● EXERCISE REQUIREMENTS
Copy out each of the entries below, word for word and with no changes.

Stored entries
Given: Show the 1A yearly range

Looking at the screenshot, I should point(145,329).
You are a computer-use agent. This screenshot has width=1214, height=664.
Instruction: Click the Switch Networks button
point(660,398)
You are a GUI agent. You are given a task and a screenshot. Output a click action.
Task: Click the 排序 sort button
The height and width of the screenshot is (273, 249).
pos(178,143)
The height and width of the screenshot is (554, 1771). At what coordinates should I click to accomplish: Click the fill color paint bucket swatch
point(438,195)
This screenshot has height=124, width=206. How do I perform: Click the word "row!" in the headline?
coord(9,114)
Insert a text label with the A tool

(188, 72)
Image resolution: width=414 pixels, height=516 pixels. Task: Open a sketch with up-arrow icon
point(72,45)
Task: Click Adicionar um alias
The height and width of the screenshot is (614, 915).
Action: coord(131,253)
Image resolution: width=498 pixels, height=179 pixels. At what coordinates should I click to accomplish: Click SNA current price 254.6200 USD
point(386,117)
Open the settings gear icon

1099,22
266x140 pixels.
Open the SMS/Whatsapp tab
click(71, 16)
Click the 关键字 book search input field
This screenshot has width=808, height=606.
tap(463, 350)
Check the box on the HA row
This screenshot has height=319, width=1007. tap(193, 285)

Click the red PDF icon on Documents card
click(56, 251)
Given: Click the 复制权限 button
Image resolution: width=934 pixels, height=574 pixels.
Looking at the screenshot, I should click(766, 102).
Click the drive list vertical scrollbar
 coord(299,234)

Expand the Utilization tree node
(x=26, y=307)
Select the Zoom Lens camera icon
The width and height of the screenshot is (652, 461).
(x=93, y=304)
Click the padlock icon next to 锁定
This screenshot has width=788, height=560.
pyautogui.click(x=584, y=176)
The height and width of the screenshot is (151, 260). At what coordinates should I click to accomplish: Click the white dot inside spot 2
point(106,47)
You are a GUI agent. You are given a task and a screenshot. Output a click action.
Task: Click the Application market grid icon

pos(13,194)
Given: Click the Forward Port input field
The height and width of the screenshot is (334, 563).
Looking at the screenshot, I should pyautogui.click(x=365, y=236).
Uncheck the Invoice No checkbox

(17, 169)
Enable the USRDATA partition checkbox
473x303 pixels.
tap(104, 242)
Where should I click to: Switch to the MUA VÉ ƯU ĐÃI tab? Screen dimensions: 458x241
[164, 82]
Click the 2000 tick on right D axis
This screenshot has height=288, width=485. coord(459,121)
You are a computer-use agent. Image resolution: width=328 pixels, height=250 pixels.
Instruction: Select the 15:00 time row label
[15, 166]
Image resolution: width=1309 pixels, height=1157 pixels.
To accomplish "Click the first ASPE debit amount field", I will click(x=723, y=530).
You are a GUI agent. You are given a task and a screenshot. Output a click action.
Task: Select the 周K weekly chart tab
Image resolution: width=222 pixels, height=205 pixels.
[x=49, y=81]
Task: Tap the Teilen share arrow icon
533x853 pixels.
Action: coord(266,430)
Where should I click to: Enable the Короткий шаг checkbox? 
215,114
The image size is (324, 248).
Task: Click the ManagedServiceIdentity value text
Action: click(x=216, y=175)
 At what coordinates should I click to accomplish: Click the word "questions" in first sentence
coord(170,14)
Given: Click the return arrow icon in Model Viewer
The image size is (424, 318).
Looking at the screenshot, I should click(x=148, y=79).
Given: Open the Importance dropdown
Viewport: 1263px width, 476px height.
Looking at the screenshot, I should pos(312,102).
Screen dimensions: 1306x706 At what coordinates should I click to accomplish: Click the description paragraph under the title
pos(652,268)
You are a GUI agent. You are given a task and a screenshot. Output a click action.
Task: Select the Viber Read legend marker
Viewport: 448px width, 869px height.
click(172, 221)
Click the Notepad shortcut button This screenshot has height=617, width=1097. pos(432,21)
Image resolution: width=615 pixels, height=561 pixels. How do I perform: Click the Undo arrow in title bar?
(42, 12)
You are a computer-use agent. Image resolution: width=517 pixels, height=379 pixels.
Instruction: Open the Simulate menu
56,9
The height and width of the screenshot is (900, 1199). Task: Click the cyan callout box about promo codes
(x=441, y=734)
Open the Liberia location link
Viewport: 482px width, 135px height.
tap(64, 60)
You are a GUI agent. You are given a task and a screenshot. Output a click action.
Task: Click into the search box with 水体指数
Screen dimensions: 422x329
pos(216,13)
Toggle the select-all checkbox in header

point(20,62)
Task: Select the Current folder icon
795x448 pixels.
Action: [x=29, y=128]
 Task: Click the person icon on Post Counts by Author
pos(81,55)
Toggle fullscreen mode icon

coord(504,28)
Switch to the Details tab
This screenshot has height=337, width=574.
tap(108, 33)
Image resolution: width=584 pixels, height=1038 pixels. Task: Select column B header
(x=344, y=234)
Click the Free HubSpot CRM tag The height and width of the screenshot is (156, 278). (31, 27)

● THE REPLY
Given: Show the 1A yearly range

Looking at the screenshot, I should point(145,329).
You are a computer-use agent. This screenshot has width=1214, height=664.
Instruction: Click the Switch Networks button
point(660,398)
You are a GUI agent. You are given a task and a screenshot. Output a click action.
Task: Click the 排序 sort button
The height and width of the screenshot is (273, 249).
pos(178,143)
The height and width of the screenshot is (554, 1771). At what coordinates should I click to accomplish: Click the fill color paint bucket swatch
point(438,195)
This screenshot has height=124, width=206. How do I perform: Click the word "row!" in the headline?
coord(9,114)
Insert a text label with the A tool

(188, 72)
Image resolution: width=414 pixels, height=516 pixels. Task: Open a sketch with up-arrow icon
point(72,45)
Task: Click Adicionar um alias
The height and width of the screenshot is (614, 915).
Action: coord(131,253)
Image resolution: width=498 pixels, height=179 pixels. At what coordinates should I click to accomplish: Click SNA current price 254.6200 USD
point(386,117)
Open the settings gear icon

1099,22
266x140 pixels.
Open the SMS/Whatsapp tab
click(71, 16)
Click the 关键字 book search input field
This screenshot has width=808, height=606.
tap(463, 350)
Check the box on the HA row
This screenshot has height=319, width=1007. tap(193, 285)

Click the red PDF icon on Documents card
click(56, 251)
Given: Click the 复制权限 button
Image resolution: width=934 pixels, height=574 pixels.
Looking at the screenshot, I should click(766, 102).
Click the drive list vertical scrollbar
 coord(299,234)

Expand the Utilization tree node
(x=26, y=307)
Select the Zoom Lens camera icon
The width and height of the screenshot is (652, 461).
(x=93, y=304)
Click the padlock icon next to 锁定
This screenshot has width=788, height=560.
pyautogui.click(x=584, y=176)
The height and width of the screenshot is (151, 260). At what coordinates should I click to accomplish: Click the white dot inside spot 2
point(106,47)
You are a GUI agent. You are given a task and a screenshot. Output a click action.
Task: Click the Application market grid icon

pos(13,194)
Given: Click the Forward Port input field
The height and width of the screenshot is (334, 563).
Looking at the screenshot, I should pyautogui.click(x=365, y=236).
Uncheck the Invoice No checkbox

(17, 169)
Enable the USRDATA partition checkbox
473x303 pixels.
tap(104, 242)
Where should I click to: Switch to the MUA VÉ ƯU ĐÃI tab? Screen dimensions: 458x241
[164, 82]
Click the 2000 tick on right D axis
This screenshot has height=288, width=485. coord(459,121)
You are a computer-use agent. Image resolution: width=328 pixels, height=250 pixels.
Instruction: Select the 15:00 time row label
[15, 166]
Image resolution: width=1309 pixels, height=1157 pixels.
To accomplish "Click the first ASPE debit amount field", I will click(x=723, y=530).
You are a GUI agent. You are given a task and a screenshot. Output a click action.
Task: Select the 周K weekly chart tab
Image resolution: width=222 pixels, height=205 pixels.
[x=49, y=81]
Task: Tap the Teilen share arrow icon
533x853 pixels.
Action: coord(266,430)
Where should I click to: Enable the Короткий шаг checkbox? 
215,114
The image size is (324, 248).
Task: Click the ManagedServiceIdentity value text
Action: click(x=216, y=175)
 At what coordinates should I click to accomplish: Click the word "questions" in first sentence
coord(170,14)
Given: Click the return arrow icon in Model Viewer
The image size is (424, 318).
Looking at the screenshot, I should click(x=148, y=79).
Given: Open the Importance dropdown
Viewport: 1263px width, 476px height.
Looking at the screenshot, I should pos(312,102).
Screen dimensions: 1306x706 At what coordinates should I click to accomplish: Click the description paragraph under the title
pos(652,268)
You are a GUI agent. You are given a task and a screenshot. Output a click action.
Task: Select the Viber Read legend marker
Viewport: 448px width, 869px height.
click(172, 221)
Click the Notepad shortcut button This screenshot has height=617, width=1097. pos(432,21)
Image resolution: width=615 pixels, height=561 pixels. How do I perform: Click the Undo arrow in title bar?
(42, 12)
You are a computer-use agent. Image resolution: width=517 pixels, height=379 pixels.
Instruction: Open the Simulate menu
56,9
The height and width of the screenshot is (900, 1199). Task: Click the cyan callout box about promo codes
(x=441, y=734)
Open the Liberia location link
Viewport: 482px width, 135px height.
tap(64, 60)
You are a GUI agent. You are given a task and a screenshot. Output a click action.
Task: Click into the search box with 水体指数
Screen dimensions: 422x329
pos(216,13)
Toggle the select-all checkbox in header

point(20,62)
Task: Select the Current folder icon
795x448 pixels.
Action: [x=29, y=128]
 Task: Click the person icon on Post Counts by Author
pos(81,55)
Toggle fullscreen mode icon

coord(504,28)
Switch to the Details tab
This screenshot has height=337, width=574.
tap(108, 33)
Image resolution: width=584 pixels, height=1038 pixels. Task: Select column B header
(x=344, y=234)
Click the Free HubSpot CRM tag The height and width of the screenshot is (156, 278). (31, 27)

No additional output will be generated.